- [TEXT SECTION]

──────────────────────────────

Web Scraping Hurdle I Can't Get Over

micmoo · April 8, 2024, 10:52pm

Hi! So I have been intrigued to code something that scrapes a Clash Royale website to pull information based on different clans within the game and then compile it within an excel spreadsheet. I am looking to up the stakes and pull more information from each player, within the aforementioned clans, and display their war statistics.

More or less what I have at the moment is a script that scrapes each clan, and outputs an excel spreadsheet with every member from each clan and also categorises it accordingly.

My problem lies within gathering their war statistics since this requires selenium to load javascript on the website (I AM VERY NEW TO PYTHON BTW SO EVEN GETTING THIS TO WORK WAS A HEADACHE LOL). Fortunately, I seem to be not far off the main goal, however, I am truly taken aback on how to get this all to work properly.

──────────────────────────────

- [INSTRUCTIONS TO FOLLOW]
Answer these from the forum post:
1. Which game's website does the script scrape?
2. What does the current script output?
3. What does the poster say is required to load JavaScript for the war statistics?
The lines after the forum post aren't needed.

- [RECORDED DATA]
──────────────────────────────

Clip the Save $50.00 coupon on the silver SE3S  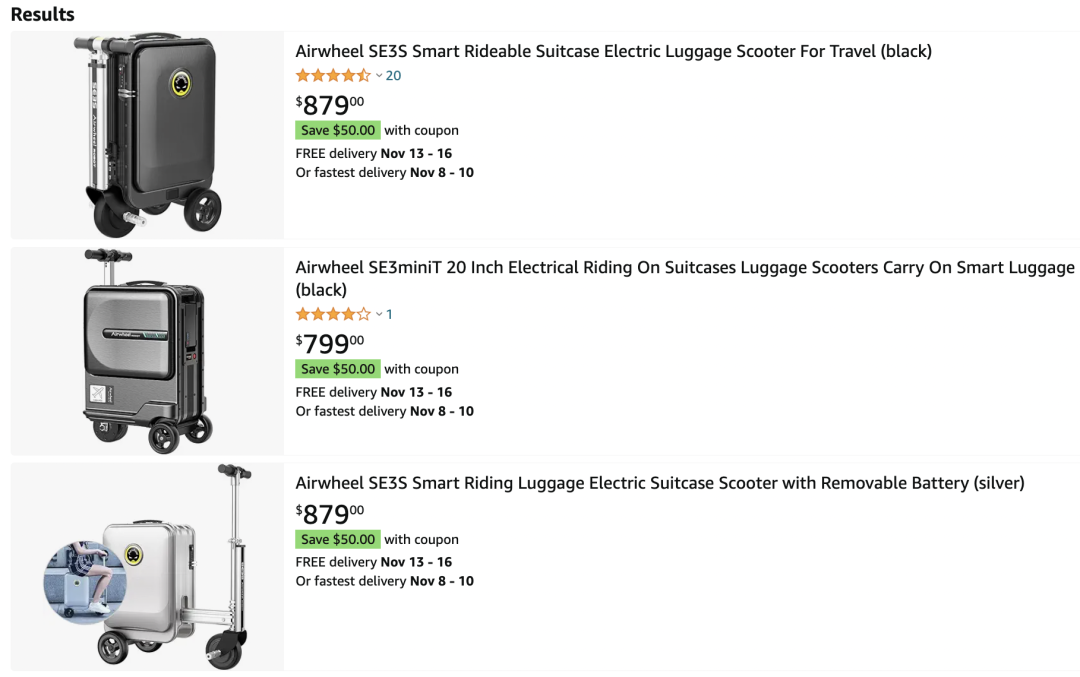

──────────────────────────────

- [FULL OUTPUT]
1. Clash Royale
2. An Excel spreadsheet listing every member from each clan, categorized accordingly
3. Selenium